Supplied passage >>
= Beginning of Section =

19
\$\begingroup\$

Concept

Write a program that outputs code in its programming language. That code, when executed, must output the original program.

Rules

  • Since this is a cheating quine, you can read the original source code.
  • First output program must be in the same language as the original program.
  • You may not output a regular quine. The two programs must be different.
  • Standard loopholes apply.
  • This is so shortest answer wins, however it will not be selected.
\$\endgroup\$
  • \$\begingroup\$ I'm still not entirely sure what constitutes a semi-quine. \$\endgroup\$ – Conor O'Brien Dec 11 '16 at 23:36
  • \$\begingroup\$ @ConorO'Brien It outputs a program that outputs the original program \$\endgroup\$ – dkudriavtsev Dec 11 '16 at 23:37
  • 1
    \$\begingroup\$ I see. The wording is quite vague. \$\endgroup\$ – Conor O'Brien Dec 11 '16 at 23:40
  • 2
    \$\begingroup\$ Why wont the shortest answer be selected? Is this a Catalog? \$\endgroup\$ – ATaco Dec 12 '16 at 0:38
  • 1
    \$\begingroup\$ Just for the record, I'd call it a mutual quine (that challenge requires different languages though). \$\endgroup\$ – Martin Ender Dec 12 '16 at 8:02

11 Answers 11

28
\$\begingroup\$

Bash + coreutils, 11 bytes

tr xy yx<$0

This prints

tr yx xy<$0

Try it online!

In turn, that prints

tr xy yx<$0
\$\endgroup\$
  • 1
    \$\begingroup\$ Not a cheat and in a common language. \$\endgroup\$ – denson Dec 12 '16 at 8:49
  • 8
    \$\begingroup\$ I think the tr command is redirected to $0 which is its own source code. So it is "cheaty". \$\endgroup\$ – Roman Gräf Dec 12 '16 at 12:04
21
\$\begingroup\$

Snails, 0 bytes



The second program is

1

The first program counts the number of matches of the empty pattern on the empty input (which really has area 0, but the pattern is always run at least once as a hack to allow programs to decide what they want to print on empty input). The second program begins with a quantifier (like {1} in regex), which causes a parse error. Since the program does not parse successfully, STDOUT is the empty string.

\$\endgroup\$
  • \$\begingroup\$ I thought there was probably a language that did this (i.e. null program succeeds with a nonempty result, but that result does nothing as a program). I tried HOMESPRING but couldn't get the interpreter to work. Looks like you found another language where it works, though. (Do you have a link to an interpreter?) \$\endgroup\$ – user62131 Dec 12 '16 at 23:47
  • \$\begingroup\$ @ais523 github.com/feresum/PMA or tio.run/nexus/snails​. \$\endgroup\$ – feersum Dec 12 '16 at 23:49
20
\$\begingroup\$

7, 2 bytes

7 uses a 3-bit character set, but takes input packed into bytes (and according to meta, languages with sub-byte character sets are counted using bytes for the file on disk). Here's an xxd dump of the program:

00000000: 4cf4                                     L.

= End of Section =

Work task A >>
Gather every line of the rows that contains the string "action".
The two blocks of rows come from separate sources.

Provided information >>
= Beginning of Section =

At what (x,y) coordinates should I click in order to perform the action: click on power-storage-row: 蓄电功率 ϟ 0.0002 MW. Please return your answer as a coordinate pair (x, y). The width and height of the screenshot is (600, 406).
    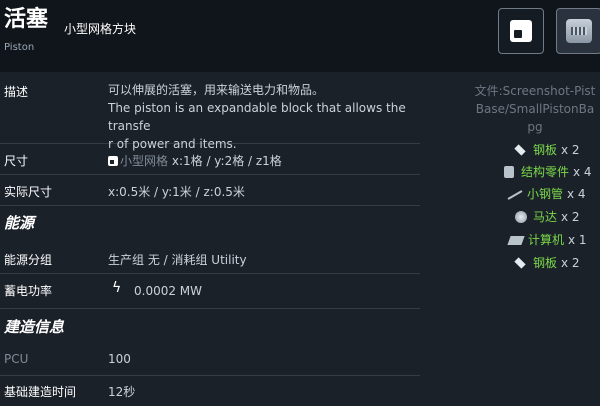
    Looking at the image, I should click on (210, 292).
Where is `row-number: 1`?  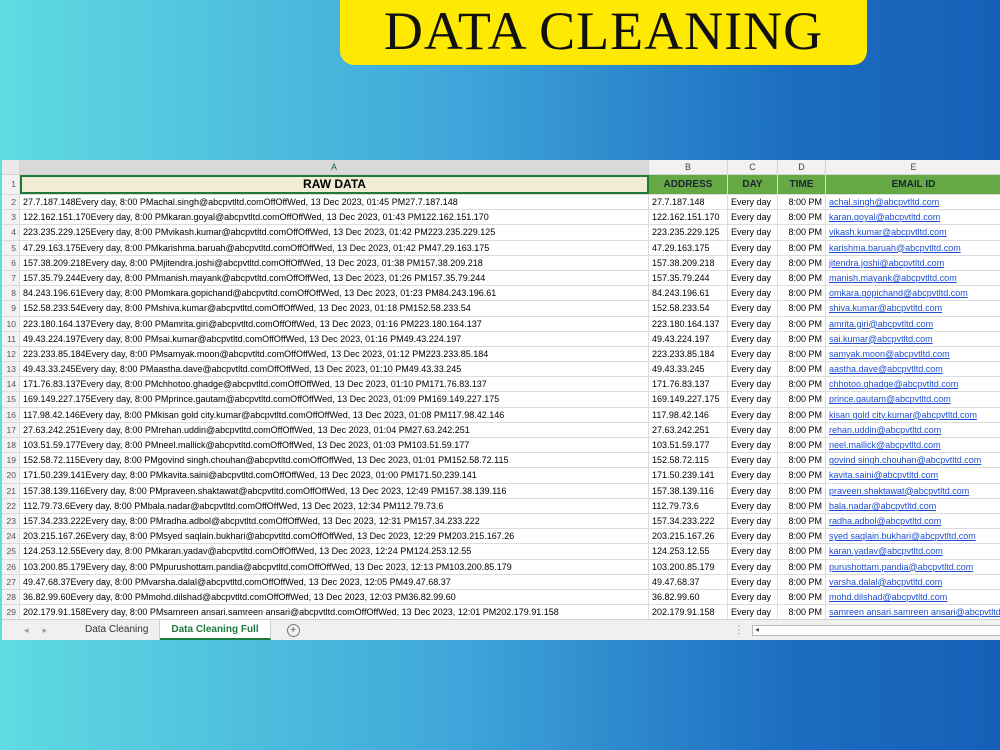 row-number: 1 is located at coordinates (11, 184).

= End of Section =
= Beginning of Section =

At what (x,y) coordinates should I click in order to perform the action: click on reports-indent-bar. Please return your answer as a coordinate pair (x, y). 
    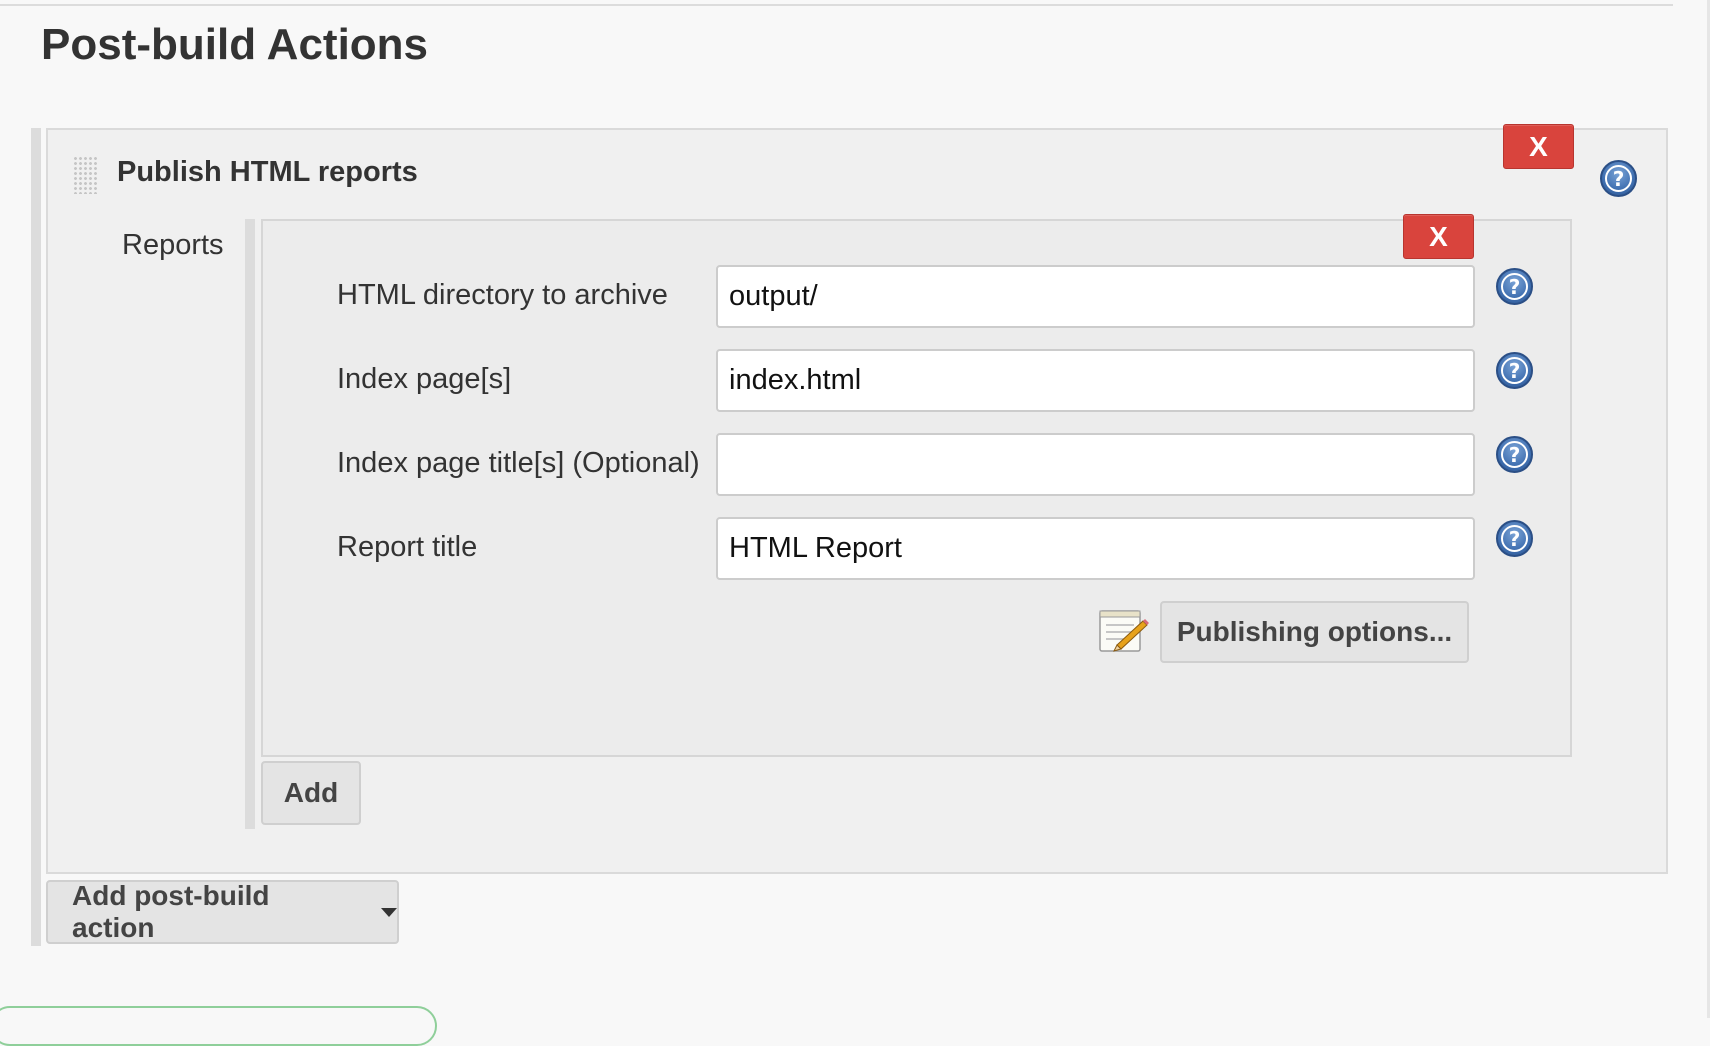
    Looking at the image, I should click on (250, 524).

= End of Section =

Work task B >>
Take the part of the quine challenge starting with "Write a program" and going on through "not be selected.", and write it out again with "original" changed to "initial".

Response A >>
At what (x,y) coordinates should I click in order to perform the action: click on power-storage-row: 蓄电功率 ϟ 0.0002 MW. Please return your answer as a coordinate pair (x, y). The width and height of the screenshot is (600, 406).
At what (x,y) coordinates should I click in order to perform the action: click on reports-indent-bar. Please return your answer as a coordinate pair (x, y). 

Response B >>
Write a program that outputs code in its programming language. That code, when executed, must output the initial program.

Rules

  • Since this is a cheating quine, you can read the initial source code.
  • First output program must be in the same language as the initial program.
  • You may not output a regular quine. The two programs must be different.
  • Standard loopholes apply.
  • This is so shortest answer wins, however it will not be selected.